** Opening Input for this task block **

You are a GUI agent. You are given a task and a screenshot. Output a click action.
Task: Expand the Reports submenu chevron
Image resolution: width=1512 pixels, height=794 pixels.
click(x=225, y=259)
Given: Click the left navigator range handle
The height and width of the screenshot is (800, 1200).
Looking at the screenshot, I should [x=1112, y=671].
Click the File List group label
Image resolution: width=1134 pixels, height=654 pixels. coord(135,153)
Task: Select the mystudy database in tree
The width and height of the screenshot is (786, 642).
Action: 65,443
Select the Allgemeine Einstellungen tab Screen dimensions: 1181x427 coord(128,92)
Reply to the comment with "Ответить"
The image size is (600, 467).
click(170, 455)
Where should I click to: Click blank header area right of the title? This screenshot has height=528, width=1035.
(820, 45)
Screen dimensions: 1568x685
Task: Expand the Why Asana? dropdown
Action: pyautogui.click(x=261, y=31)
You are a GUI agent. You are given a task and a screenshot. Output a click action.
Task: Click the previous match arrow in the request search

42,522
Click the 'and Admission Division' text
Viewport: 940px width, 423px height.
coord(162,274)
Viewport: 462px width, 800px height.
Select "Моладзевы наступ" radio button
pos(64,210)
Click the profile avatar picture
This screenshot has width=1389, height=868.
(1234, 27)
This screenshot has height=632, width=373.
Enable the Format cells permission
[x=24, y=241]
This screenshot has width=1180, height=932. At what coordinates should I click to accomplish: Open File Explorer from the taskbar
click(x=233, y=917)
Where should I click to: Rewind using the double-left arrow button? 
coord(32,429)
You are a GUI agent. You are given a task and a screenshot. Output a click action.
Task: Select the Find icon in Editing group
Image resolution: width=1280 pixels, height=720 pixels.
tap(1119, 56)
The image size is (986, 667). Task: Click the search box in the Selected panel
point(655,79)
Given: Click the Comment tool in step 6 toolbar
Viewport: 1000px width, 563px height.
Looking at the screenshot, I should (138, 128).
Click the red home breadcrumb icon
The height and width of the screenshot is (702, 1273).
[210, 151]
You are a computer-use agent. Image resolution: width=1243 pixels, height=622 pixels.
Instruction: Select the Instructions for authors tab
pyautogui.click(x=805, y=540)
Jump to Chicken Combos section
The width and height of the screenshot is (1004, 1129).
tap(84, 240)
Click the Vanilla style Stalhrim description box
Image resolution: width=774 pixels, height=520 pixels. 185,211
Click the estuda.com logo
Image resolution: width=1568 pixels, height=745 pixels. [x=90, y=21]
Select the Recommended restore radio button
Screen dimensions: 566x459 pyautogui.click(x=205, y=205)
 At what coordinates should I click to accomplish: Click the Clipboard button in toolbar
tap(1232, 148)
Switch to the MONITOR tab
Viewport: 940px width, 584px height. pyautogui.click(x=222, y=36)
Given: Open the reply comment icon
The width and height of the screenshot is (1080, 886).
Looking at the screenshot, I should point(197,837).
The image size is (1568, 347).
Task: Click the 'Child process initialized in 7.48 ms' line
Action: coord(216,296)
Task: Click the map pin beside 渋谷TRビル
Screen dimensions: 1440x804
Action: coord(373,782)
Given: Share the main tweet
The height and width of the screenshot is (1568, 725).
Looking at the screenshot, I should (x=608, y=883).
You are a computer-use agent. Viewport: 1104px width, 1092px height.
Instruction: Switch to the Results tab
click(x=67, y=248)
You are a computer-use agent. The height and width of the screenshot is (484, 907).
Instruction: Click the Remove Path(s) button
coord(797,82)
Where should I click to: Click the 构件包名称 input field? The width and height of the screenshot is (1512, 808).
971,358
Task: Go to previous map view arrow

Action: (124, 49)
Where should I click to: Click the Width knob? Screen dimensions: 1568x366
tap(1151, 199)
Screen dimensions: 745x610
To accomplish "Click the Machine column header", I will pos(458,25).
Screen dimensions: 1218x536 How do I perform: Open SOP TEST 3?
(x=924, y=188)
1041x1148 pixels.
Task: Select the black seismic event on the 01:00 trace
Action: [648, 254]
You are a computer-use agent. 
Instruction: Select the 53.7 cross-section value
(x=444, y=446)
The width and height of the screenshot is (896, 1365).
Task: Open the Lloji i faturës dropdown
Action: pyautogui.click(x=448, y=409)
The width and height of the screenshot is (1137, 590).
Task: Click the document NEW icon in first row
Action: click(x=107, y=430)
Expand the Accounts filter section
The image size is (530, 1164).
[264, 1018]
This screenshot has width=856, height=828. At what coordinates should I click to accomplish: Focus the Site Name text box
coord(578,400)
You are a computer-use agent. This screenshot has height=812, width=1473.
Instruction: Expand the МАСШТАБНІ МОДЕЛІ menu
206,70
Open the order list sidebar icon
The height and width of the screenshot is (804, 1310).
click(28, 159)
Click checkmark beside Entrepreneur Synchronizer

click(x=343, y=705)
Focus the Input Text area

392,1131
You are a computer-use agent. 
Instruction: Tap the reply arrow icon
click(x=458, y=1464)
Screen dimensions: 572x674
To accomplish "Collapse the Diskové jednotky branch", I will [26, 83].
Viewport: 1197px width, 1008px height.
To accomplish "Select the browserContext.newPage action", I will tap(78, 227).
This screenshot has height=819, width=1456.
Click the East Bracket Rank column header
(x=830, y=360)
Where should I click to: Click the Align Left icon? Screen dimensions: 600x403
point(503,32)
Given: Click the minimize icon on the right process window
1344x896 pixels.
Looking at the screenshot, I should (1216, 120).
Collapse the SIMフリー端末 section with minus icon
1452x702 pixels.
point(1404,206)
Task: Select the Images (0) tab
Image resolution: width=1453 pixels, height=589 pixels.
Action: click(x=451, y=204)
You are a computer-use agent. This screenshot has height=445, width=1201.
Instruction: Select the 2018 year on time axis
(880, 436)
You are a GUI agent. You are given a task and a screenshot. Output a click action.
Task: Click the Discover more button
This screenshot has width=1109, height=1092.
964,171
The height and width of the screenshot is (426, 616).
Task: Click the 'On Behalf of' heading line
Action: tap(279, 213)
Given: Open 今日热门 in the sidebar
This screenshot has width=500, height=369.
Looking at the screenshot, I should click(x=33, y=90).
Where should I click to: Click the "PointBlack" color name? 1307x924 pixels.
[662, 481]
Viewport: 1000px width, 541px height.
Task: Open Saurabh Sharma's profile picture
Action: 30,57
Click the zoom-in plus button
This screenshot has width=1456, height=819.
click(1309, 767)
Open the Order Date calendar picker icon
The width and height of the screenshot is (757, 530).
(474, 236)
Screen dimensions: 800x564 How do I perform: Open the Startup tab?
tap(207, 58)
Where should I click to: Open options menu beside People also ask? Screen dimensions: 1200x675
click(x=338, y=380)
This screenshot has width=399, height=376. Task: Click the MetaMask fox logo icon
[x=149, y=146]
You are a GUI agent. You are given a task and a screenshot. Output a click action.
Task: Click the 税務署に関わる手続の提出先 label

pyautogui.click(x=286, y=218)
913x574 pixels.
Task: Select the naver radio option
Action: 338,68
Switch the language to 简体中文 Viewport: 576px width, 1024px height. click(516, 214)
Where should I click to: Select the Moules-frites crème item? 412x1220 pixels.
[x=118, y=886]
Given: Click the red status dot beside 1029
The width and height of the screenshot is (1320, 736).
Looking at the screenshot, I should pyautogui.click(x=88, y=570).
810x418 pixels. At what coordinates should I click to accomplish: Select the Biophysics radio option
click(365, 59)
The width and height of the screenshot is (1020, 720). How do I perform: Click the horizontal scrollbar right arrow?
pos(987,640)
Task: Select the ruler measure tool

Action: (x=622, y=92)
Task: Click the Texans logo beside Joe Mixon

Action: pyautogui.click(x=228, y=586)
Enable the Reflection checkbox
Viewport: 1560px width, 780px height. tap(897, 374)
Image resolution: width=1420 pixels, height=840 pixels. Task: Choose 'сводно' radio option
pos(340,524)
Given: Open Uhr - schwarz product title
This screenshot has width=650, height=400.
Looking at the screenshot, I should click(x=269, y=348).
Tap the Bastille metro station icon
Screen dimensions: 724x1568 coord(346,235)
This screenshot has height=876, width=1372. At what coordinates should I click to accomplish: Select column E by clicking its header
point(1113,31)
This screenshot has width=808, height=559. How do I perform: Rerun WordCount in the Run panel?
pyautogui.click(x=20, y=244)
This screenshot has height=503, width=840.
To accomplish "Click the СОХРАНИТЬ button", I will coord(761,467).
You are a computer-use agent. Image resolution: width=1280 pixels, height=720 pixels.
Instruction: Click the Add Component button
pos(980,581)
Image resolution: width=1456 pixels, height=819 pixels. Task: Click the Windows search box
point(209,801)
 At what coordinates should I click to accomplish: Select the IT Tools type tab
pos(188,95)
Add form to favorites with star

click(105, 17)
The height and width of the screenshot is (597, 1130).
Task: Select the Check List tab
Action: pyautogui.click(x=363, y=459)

** Closing Input for this task block **

# [Description of the task]
Every line in the entries that contains the word "computer" should be counted, and the total stated alone.

# [Final answer]
8